Source records:

--- START ---

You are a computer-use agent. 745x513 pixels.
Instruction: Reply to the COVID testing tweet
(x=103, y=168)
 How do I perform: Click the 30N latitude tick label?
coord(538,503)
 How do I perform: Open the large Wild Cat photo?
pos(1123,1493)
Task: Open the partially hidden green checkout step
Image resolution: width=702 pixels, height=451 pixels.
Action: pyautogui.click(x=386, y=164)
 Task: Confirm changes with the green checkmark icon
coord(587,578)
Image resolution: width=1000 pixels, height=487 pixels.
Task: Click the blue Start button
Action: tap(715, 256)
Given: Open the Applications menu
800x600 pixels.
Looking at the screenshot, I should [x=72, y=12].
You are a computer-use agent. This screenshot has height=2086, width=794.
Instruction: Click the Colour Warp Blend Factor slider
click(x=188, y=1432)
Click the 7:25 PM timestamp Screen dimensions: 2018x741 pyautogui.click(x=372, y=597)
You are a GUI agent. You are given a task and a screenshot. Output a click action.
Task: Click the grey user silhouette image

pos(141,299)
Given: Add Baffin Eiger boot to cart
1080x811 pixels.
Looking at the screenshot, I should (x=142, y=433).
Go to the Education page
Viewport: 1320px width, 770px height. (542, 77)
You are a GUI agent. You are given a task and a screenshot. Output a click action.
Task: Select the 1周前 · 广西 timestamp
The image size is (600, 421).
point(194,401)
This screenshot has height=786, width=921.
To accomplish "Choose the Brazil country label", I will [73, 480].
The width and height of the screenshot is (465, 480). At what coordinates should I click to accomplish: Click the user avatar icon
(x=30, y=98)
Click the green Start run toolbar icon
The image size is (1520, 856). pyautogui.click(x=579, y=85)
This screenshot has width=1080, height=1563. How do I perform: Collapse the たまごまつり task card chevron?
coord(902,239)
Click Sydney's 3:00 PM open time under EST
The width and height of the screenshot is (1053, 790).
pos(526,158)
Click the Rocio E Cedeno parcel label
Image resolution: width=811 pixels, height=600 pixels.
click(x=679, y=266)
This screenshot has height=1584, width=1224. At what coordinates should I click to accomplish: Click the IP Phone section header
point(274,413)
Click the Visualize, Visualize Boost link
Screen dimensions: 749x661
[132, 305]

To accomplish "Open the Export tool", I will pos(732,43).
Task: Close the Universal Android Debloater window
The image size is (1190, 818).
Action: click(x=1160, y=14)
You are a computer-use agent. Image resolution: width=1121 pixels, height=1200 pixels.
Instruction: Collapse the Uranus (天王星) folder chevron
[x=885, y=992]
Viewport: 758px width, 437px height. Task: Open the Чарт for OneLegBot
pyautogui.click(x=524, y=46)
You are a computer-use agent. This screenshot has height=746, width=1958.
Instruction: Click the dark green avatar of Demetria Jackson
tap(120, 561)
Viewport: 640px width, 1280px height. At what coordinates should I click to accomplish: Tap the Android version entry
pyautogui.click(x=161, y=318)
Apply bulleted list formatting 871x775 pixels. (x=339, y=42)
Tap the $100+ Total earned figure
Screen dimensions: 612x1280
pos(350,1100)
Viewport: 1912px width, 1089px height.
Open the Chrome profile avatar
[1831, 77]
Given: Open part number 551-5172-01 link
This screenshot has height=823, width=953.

--- END ---

TASK ITEM ▸ In how many lines of the records does the word "computer" occur? Reply with the number only.

ANSWER FOR THIS EXERCISE ▸ 4